Some people may use drugs to deal with past traumas or other memories that they are not otherwise equipped to deal with. On the other hand, some may use because their memories of a place, person or an event may be so strongly associated in their mind to using drugs or alcohol. Their mind my glorify past drug use in a specific setting, or may associate a connection with other people with using or risk behaviors.
Two factors commonly contribute to developing a trigger. One is the intensity of a situation. If a memory is extremely powerful and personal, it can easily establish a trigger quickly. For example, someone who experiences the loss of a loved one may feel triggered later on by memories of that loss.
The other is repetition. If a situation is repeated over and over again, that memory can become more and more solidified in the mind. For example, if someone were to use alcohol every time they went to a concert, they might feel triggered when trying to go to a concert while sober.
In either case, their memories are causing the intense reaction that causes drug cravings.
New Study on Triggers and the Brain
A recent study by researchers at the University of Guelph reveals that there is a lot going on in the brain when those environmental cues take place that would qualify as a trigger. The study was published in the journal Learning and Memory and featured experiments with lab rats. Researchers measured rats’ memory of objects in test chambers under the influence of cocaine and nicotine. Then they compared those reactions to how well the rats performed when prompted only by the environmental stimuli associated with the drugs. Then, they tested the rats without drugs.
What they found was that if a rat had been under the influence of cocaine or nicotine in the chamber, they would show more activity when testing their memory without drugs. Conversely, if the rat had not been under the influence of drugs, they would not perform as well with memory tests in the same environment.
According to the researchers, this suggests environmental cues corresponding with cocaine and nicotine use can strengthen memories in the brain. As a result, the strength of those triggers can make it harder to treat drug abuse.
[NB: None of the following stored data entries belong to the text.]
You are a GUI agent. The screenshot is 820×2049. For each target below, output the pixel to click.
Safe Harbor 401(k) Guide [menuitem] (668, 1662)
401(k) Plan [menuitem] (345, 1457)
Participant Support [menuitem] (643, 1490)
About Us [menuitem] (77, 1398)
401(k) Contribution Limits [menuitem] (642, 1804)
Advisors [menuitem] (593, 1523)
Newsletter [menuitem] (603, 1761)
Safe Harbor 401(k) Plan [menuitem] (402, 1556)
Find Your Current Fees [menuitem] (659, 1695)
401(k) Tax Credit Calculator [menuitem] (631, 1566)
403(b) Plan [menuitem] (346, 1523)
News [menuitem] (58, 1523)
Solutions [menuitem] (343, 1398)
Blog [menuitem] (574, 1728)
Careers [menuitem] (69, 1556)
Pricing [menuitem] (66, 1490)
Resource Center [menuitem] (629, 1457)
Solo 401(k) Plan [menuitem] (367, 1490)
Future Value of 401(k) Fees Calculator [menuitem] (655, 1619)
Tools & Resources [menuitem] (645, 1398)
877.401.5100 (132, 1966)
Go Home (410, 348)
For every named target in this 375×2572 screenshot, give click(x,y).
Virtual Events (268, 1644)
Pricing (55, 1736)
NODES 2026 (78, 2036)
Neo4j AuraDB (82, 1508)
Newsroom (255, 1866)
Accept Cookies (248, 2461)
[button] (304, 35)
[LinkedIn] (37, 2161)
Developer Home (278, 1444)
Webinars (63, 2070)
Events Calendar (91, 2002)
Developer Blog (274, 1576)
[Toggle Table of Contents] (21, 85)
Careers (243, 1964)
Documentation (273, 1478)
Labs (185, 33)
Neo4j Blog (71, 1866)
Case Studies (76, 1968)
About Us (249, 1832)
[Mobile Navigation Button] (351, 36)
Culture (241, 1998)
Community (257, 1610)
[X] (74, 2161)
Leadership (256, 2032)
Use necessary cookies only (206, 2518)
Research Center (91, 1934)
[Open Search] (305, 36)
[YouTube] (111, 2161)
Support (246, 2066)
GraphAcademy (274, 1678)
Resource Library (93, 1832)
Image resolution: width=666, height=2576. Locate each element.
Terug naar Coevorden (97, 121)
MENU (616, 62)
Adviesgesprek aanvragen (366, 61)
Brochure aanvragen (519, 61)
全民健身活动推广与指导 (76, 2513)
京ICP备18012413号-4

If this is the case, it would mean that each time an individual is making memories while under the influence of certain substances, those memories are held stronger in the brain. Therefore, responses to those memories will be more intense.
Dealing with Triggers and Offering Treatment
If memories and emotions can create these intense urges to use or engage in destructive behavior, then these triggers can put individuals at risk of relapse. After all, using drugs or alcohol becomes a “solution” for these emotions or situations. Subsequently, when that “solution” is taken away and the emotions or situations persist, most people do not know how to cope.
This is why comprehensive addiction treatment is so important. An effective program should always off resources for:
- Educating on the science of addiction and how it changes the brain
- Personalized therapy
- Stress and trauma treatment options
- Strategies on coping with triggers
- Relapse prevention programming
- Aftercare recovery support
Luckily, environmental cues may be able to help improve cognitive behavioral therapy. According to a co-author of the memory study mentioned earlier, the powerful cognitive effects of such cues could ultimately be used to enhance learning during the recovery process. Meanwhile, addiction treatment providers must provide quality care that addresses the underlying issues of substance use disorder. This means teaching patients how to cope with emotional shifts, and overcoming trauma and other triggers.